Whether you have had a section, maybe forceps, bad tears etc can be quite debilitating and can take weeks if not months to recover from. Some women may find the simplest of tasks to accomplish.

Personally I would have found it easy with a 4 week old breastfed baby to cater for people. I bounced back within a couple of days, breastfeeding was a breeze and I felt pretty much back to normal within a week or two.

But I realise that I had a lucky experience,

maddiemookins16mum · 17/09/2016 16:59

Only on MN do people begrudge feeding guests visiting. I'd never expect GUESTS to get a takeaway. Most couples are perfectly capable of preparing a meal for a few extra people with a 4 week baby present although clearly there are bigger issues at play here.

expatinscotland · 17/09/2016 16:59

'Really it's not hard to cook a meal or entertain family'

In your opinion. Not hard for mine, either, because they don't sit on their duff and expect to be catered to like they're in a hotel. Some people really struggle with cooking. Some babies are very hard work and don't sleep well and the parents are exhausted.

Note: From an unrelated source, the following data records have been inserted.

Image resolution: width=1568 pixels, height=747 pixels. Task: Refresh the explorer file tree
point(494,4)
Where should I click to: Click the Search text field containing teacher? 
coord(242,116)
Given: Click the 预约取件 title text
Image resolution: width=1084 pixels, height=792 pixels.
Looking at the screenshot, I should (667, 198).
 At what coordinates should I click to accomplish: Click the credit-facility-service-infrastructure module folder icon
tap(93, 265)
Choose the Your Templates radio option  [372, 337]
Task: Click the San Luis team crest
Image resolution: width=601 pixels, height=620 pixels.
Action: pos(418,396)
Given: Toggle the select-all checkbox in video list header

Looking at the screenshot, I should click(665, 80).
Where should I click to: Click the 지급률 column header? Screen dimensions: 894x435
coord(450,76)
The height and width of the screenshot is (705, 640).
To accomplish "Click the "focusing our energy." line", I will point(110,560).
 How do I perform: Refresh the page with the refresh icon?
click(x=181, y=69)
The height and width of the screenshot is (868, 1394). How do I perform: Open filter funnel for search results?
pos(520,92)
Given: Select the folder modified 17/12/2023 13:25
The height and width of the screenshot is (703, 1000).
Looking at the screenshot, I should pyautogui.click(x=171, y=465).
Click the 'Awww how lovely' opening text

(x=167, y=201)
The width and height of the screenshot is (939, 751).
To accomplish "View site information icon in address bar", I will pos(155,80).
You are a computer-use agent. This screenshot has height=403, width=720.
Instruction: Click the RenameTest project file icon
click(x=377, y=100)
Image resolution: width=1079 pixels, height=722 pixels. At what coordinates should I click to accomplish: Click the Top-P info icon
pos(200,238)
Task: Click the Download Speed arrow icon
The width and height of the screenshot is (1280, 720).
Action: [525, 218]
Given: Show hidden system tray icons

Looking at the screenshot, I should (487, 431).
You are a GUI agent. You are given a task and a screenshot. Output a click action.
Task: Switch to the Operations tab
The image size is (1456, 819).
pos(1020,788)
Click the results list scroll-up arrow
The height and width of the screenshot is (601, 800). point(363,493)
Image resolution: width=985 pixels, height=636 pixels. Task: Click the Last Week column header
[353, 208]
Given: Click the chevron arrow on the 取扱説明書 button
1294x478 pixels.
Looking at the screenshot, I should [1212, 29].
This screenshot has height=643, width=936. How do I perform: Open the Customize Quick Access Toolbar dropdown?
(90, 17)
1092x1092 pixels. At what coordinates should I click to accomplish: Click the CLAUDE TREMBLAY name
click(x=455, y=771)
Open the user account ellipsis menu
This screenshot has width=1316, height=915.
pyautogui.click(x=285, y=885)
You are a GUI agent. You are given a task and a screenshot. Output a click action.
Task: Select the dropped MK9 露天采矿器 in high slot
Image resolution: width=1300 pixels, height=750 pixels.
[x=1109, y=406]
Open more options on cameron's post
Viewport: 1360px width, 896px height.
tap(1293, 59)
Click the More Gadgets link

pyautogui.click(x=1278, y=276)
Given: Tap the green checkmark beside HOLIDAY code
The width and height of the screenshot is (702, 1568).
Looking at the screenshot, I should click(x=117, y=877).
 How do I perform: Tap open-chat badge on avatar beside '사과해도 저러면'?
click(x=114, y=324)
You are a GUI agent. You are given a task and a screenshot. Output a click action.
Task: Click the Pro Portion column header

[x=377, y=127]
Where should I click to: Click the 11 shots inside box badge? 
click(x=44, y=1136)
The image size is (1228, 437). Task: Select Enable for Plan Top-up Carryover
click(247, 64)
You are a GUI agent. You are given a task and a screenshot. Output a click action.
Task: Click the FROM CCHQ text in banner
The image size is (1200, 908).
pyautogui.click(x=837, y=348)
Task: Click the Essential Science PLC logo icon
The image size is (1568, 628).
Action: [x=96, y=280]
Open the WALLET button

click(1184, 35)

Some people have very limited funds and a meal for 5-7 adults is hard to come by.

hmcAsWas · 17/09/2016 17:02

"have to admit I don't get this not being able to cook for people after having a baby! Seriously having a baby is hard but it's nowhere near as hard as people make out on mumsnet. I've never met people in real life talk the way people are on here sometimes- it's like - in laws can only visit weeks later, They must cater for themselves and not stay more than an hour! "

Yep, totally agree

BertrandRussell · 17/09/2016 17:02

It's also important to remember- this isn't real family, it's a man's family.

NightWanderer · 17/09/2016 17:04

The OP said she didn't have a dinner table. If there isn't space for everyone to sit down and eat, what is she supposed to do?

PacificDogwod · 17/09/2016 17:07

Mavis, sounds like you are hanging in there and your DP is trying to get them involved - this afternoon too shall end Brew

This is NOT about what we would do/have done with our families/our babies (for the record, DS1 was totally unputdownable for the first year of his life; DS2 practically reared himself) - it's about Mavis and what works for her.

DixieNormas · 17/09/2016 17:07

This reply has been deleted

Message withdrawn at poster's request.